In fact, it's the reverse.
Anything that we have sort of suggests that it doesn't have a positive impact on crime.
Rather, the studies that we see suggest that places that have the death penalty,
there's often more violence, more violent crime.
And, you know, you just have to look at the UK and the US and talk about murder rates.
It's very clear we're a country without the death penalty. Our murder rates are much lower than in the US. So that's a myth.
Proportionally speaking, yeah.
But that's a myth, I think, the deterrent effect. And there's also a sort of logic to why it's a
myth. The second point you made about vengeance, some crazy person has killed somebody, I think,
were your words. Well, if that person is crazy and they've killed somebody i don't know if i'm thinking oh wait in 20 years i might be executed in that moment of madness or that moment of
passion you know horrible things happen and i don't think people are thinking very logically
at that point you know maybe with tax evasion you're thinking okay now if i take this risk
what's this reward you know that's
a different kind of crime to a crime of passion yeah and then that point about the victims I feel
really strongly about because what I find is is really criminal actually in the process in lots
of countries is that victims of crime or people who've lost loved ones to violent crime are used in the process to call
for the death penalty. And in effect, they're being told by the prosecutors, you know, if this
happens, if this person is executed some, you know, decades later, potentially, you will feel
better is sort of the message they're trying to give and that's so harmful
actually there are lots of victims that I've spoken with who have said we don't want the
death penalty we want a resolution to this we want some kind of closure I think closure is a
difficult concept but we want some way of moving forward we don't want a long protracted process
and if you have the death penalty on the table it will be longer and justifying it in the name of
the victims when you don't give the victims a voice in the process, actually, and they don't, if a victim
says, I don't want the death penalty, the state ignores it. In America, that is. In other countries,
victims' voices are actually given a bit more weight. So I think that's a misnomer and also
really, really problematic to use a group of people to serve a political end. And I maintain, you know, the death
penalty is political. There's a reason why governors, when they're seeking to be re-elected,
kill more people. There's a reason why before an election in another country, you might see,
you know, the sort of show of strength, force from the leaders, which involves brutal crackdown on people.
Do you know this quote from John McAdams, Marquette University Department of Political Science,
in favour of the death penalty? He's reasoning as far as it being a deterrent. If we execute murderers and there is in fact no deterrent effect, then we've killed a bunch of murderers.

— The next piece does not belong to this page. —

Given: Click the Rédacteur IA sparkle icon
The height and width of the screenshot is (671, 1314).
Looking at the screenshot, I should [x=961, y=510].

If we fail to execute murderers and doing so would in fact
have deterred other murderers, then we have allowed the killing of a bunch of innocent victims. I would
much rather risk the former. This to me is not a tough call. So he's saying, look, they're murderers.

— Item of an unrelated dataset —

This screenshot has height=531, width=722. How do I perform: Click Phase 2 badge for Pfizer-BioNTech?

Maybe it's not an effective deterrent, but I'm up for taking the risk.
Okay but so add one other factor into that equation what if we know that we get it wrong
and we execute innocent people so I would say all right we have the death penalty we've got
absolutely no evidence that it has a deterrent effect so I'm going to execute a whole bunch of
people and get it wrong a whole bunch of times without having an impact on violent crime, if anything, having an adverse impact on violent crime and killing innocent people.
On the other side, so to use his sort of logic, illogic, you put people in prison, you don't execute them.

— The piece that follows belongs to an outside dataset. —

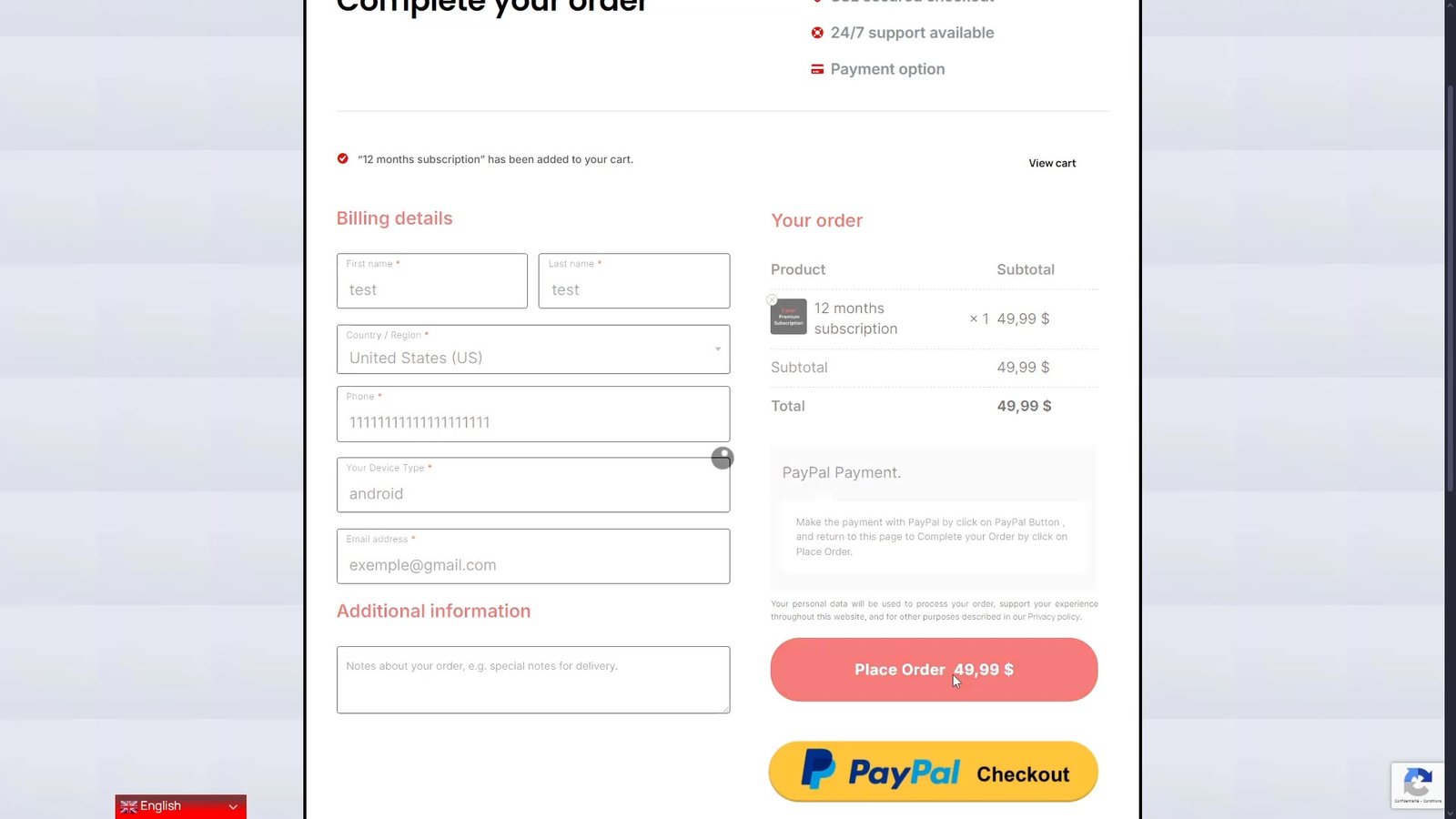This screenshot has height=819, width=1456.
Task: Click the View cart link
Action: pyautogui.click(x=1052, y=164)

You put a bunch of people in prison.
Now, if they're guilty and if they would have committed further murders, you stop them from doing that because they're in prison.
If they're innocent, after 10 years or hopefully fewer, will be a long time, maybe we'll have proven that they were innocent.
And maybe in the meantime, we'll have identified who the actual murderers were, who maybe were out roaming the street killing people. that process whereby we can protect society and at the same time not kill innocent people
is better when there's no proven deterrent value in having that additional bit of murder by state
it just sort of feels i think especially when you get really horrific crimes you know when people are definitely guilty and they've done some
beyond horrific stuff you just think well see ya well i mean you know no we don't need you
sticking around anymore you are a bad apple whichever way you slice it whether you're crazy
whether you're responsible whether you're not you've done this thing and we as a society would rather you were no longer with us well some people
would say that's what prison does it takes people out of society but we do feel things as individuals
right and i go back to that point that we don't want our justice system to be acting on our, you know, basic visceral instincts.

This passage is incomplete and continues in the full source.